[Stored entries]
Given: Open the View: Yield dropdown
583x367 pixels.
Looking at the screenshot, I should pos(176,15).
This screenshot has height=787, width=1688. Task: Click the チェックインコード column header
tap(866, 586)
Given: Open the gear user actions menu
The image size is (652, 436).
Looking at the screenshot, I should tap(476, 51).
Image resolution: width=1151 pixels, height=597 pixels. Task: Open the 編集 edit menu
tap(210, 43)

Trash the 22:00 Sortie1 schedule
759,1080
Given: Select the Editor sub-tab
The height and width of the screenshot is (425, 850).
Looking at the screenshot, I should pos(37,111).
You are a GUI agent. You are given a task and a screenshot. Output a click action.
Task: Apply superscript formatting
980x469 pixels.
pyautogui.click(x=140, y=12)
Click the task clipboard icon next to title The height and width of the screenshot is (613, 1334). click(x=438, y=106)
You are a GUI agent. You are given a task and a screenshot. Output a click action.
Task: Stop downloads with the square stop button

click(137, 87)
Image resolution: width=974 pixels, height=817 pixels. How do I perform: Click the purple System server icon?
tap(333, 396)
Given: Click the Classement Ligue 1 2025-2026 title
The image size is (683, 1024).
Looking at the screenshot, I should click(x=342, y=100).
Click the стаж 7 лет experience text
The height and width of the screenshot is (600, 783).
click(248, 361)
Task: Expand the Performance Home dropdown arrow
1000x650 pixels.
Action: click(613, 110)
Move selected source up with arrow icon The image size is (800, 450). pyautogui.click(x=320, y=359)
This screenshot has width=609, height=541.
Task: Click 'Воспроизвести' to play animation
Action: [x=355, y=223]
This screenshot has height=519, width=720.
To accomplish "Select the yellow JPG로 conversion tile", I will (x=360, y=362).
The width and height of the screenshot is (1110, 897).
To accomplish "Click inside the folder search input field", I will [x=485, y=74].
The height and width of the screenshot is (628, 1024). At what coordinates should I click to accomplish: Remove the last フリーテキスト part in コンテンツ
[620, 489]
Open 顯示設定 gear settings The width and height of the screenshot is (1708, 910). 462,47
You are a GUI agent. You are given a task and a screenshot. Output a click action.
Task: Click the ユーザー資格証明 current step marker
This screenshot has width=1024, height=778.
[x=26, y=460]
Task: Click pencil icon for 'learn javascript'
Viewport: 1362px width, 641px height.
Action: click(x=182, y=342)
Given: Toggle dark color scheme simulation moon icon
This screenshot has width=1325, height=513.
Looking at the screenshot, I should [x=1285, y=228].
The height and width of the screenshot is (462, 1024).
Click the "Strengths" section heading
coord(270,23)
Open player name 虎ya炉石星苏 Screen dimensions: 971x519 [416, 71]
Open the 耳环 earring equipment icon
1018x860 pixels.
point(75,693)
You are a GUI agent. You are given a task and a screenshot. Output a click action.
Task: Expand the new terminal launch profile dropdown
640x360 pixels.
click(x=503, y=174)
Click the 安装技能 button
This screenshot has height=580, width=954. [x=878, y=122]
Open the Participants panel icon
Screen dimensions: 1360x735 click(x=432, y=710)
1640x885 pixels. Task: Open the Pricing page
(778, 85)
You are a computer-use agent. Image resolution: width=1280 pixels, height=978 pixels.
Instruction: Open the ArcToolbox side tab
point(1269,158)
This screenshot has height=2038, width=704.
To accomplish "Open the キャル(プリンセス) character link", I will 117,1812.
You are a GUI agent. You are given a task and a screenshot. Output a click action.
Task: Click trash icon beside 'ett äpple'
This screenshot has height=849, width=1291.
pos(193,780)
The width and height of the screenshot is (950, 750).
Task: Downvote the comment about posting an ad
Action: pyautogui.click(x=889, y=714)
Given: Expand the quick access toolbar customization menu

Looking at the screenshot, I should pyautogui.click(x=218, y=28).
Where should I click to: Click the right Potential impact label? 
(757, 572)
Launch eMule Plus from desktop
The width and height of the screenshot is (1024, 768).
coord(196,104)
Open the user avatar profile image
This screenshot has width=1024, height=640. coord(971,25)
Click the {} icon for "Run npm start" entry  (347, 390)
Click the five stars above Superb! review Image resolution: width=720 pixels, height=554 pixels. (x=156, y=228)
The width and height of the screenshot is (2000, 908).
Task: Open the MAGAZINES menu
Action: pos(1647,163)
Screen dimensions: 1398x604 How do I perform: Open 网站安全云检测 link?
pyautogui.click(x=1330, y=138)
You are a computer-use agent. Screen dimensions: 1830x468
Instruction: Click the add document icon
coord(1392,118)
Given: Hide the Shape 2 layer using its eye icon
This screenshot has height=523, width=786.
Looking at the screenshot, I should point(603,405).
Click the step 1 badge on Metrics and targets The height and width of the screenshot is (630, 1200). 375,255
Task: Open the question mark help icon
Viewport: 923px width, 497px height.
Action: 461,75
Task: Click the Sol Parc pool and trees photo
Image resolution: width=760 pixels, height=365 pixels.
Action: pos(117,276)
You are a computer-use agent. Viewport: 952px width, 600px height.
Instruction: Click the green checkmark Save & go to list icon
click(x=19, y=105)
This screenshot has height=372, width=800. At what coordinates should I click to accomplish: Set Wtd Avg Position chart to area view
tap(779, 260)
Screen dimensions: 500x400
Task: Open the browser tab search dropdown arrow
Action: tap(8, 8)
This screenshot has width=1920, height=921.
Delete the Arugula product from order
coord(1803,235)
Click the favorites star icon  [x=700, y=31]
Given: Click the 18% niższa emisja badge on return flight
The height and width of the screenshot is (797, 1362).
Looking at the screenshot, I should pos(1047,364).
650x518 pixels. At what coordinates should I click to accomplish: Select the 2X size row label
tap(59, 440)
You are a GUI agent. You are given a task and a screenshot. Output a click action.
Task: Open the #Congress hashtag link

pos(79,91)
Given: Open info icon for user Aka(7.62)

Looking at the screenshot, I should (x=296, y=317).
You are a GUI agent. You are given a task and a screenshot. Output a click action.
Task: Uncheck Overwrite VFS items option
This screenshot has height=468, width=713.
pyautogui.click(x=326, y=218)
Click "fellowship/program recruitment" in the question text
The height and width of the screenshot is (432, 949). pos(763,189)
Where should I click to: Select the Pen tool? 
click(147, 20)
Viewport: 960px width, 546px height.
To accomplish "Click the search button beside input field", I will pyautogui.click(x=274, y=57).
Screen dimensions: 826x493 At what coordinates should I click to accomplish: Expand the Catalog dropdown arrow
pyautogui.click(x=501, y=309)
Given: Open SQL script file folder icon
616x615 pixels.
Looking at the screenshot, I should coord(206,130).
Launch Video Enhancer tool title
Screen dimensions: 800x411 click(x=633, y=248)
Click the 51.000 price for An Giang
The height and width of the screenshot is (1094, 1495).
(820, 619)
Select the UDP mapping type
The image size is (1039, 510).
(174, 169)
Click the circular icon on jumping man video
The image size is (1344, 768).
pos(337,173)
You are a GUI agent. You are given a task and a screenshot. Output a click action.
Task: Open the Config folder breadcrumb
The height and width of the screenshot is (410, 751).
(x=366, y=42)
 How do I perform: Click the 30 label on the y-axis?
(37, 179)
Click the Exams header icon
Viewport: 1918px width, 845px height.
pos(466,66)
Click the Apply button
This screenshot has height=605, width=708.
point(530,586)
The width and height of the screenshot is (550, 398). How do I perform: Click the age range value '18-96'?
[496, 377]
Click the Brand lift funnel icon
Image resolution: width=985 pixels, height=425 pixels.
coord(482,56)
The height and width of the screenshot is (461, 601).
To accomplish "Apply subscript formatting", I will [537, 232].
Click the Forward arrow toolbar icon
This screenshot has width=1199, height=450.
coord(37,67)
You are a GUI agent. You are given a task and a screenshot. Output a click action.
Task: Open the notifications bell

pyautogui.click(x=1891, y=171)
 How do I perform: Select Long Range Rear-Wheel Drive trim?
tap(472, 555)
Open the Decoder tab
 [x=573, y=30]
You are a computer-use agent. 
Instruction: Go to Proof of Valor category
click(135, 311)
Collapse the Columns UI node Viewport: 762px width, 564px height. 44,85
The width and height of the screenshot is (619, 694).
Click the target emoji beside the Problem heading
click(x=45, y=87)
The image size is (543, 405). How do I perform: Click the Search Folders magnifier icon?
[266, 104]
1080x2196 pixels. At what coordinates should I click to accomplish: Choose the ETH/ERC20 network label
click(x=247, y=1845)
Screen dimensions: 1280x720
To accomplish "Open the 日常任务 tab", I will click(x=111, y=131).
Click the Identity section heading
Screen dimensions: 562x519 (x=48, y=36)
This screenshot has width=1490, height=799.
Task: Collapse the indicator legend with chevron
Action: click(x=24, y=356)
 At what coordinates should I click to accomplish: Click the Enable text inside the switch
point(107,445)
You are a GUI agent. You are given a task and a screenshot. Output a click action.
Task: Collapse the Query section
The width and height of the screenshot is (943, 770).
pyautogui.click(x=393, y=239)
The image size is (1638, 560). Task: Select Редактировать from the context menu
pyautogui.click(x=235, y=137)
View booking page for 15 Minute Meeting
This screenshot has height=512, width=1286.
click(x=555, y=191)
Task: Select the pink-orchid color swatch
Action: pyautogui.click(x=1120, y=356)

EXERCISE INSTRUCTIONS: Count how many lines above carry the word "gear". Only the number is required.

ANSWER: 2